[TASK PROMPT]
In the forum thread below, what kind of graph is the SINGLE item data model meant for?

[EXCERPTED TEXT]
What could be happening is that your graph has too large a degree (too many average properties/edges per vertex) for the SINGLE item data model. SINGLE item data model is meant for graphs with low degree. See the tests testEdgesExceedCacheSize and testVertexCentricQuery in SingleDynamoDBGraphTest.java for examples of this limitation in play.

miteshvp commented 7 years ago

If it helps, I have two nodes as below and one outgoing edge between them. So I highly doubt I have a large degree per vertex.

Item Node
{
    "requestId": "c01a736a-7605-4656-b27e-f7839ae60927",
    "status": {
        "message": "",
        "code": 200,
        "attributes": {}
    },
    "result": {
        "data": [{
            "ilast_year_closed": [18],
            "plast_year_closed": [14],
            "ilast_month_opened": [17],
            "last_updated": ["never"],
            "ecosystem": ["test"],
            "plast_month_closed": [15],
            "vertex_label": ["Item"],
            "plast_year_opened": [12],
            "ilast_year_opened": [16],
            "ilast_month_closed": [19],
            "latest": ["x.x.y"],
            "name": ["cdcb0378-a7de-4b2e-a079-fe48929164fb2351"],
            "stars": [21],
            "relative_used": ["not used"],
            "spn": [20],
            "deps_count": [-1],
            "plast_month_opened": [13]
        }],
        "meta": {}
    }
}

Desc Node
{
    "requestId": "aabab6c9-391e-4a62-9043-01d7d69c544f",
    "status": {
        "message": "",
        "code": 200,
        "attributes": {}
    },
    "result": {
        "data": [{
            "last_updated": ["never"],
            "shipped": [false],
            "pname": ["e23f7f9c-4940-4ffe-8e2b-fa5370a0041c362"],
            "vertex_label": ["Desc"],
            "description": ["No Description"],
            "cveds": ["2014-15:10"],
            "version": ["x.x.x"],
            "deps_count": [-1],
            "licenses": ["NOLIC"],
            "complexity": [1],
            "pecosystem": ["test"],
            "locs": [100],
            "file": [1024]
        }],
        "meta": {}
    }
}

[RECORDS SHOWN]
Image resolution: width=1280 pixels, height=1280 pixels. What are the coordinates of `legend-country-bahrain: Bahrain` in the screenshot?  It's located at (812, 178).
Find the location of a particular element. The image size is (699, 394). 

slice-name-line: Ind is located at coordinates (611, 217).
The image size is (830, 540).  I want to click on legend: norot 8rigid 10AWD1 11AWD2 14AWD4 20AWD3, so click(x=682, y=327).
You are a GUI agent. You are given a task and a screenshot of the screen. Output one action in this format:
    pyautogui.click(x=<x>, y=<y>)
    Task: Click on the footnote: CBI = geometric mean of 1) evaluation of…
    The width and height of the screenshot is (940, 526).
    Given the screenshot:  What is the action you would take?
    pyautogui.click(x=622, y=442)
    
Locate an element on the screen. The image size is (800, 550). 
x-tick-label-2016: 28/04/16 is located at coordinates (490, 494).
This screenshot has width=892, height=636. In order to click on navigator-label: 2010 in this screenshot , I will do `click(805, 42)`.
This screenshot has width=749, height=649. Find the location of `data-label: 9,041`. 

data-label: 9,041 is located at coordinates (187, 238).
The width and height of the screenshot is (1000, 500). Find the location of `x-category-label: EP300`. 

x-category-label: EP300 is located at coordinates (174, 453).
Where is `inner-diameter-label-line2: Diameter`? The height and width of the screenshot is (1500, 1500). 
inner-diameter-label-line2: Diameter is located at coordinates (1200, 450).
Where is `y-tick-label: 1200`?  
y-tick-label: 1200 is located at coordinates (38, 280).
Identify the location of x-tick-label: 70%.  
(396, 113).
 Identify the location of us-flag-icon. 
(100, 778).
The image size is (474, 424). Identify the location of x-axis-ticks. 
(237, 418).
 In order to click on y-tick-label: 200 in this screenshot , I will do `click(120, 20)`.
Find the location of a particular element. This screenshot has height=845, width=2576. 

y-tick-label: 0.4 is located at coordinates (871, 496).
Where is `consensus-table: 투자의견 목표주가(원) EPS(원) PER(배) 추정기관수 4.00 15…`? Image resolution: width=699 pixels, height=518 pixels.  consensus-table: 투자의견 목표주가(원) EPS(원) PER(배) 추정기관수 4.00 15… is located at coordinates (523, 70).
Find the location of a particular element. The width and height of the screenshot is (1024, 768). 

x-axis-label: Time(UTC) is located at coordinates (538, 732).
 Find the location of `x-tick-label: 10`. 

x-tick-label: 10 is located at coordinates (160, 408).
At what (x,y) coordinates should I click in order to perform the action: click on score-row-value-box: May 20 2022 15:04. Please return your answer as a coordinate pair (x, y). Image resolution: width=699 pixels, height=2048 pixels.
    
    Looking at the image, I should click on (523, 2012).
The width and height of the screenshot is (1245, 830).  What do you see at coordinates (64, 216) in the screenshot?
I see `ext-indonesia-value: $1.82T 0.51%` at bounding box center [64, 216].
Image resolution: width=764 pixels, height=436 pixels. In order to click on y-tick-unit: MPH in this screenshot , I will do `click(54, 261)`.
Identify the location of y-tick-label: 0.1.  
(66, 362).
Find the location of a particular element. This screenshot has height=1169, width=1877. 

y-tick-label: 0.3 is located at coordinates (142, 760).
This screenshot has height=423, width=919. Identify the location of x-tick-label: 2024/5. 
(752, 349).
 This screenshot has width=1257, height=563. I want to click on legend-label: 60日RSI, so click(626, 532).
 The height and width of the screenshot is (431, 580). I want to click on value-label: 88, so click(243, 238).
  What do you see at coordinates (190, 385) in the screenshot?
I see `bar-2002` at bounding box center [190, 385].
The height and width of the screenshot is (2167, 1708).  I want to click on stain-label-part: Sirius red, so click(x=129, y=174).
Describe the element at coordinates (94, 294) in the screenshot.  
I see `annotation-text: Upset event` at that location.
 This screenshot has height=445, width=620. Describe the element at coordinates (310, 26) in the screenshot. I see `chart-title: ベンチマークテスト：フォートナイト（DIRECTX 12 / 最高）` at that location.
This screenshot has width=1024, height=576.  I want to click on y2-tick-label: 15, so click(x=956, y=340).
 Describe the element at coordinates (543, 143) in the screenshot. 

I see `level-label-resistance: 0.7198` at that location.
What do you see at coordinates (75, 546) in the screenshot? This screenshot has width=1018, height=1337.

[EXERCISE SOLUTION]
Graphs with low degree.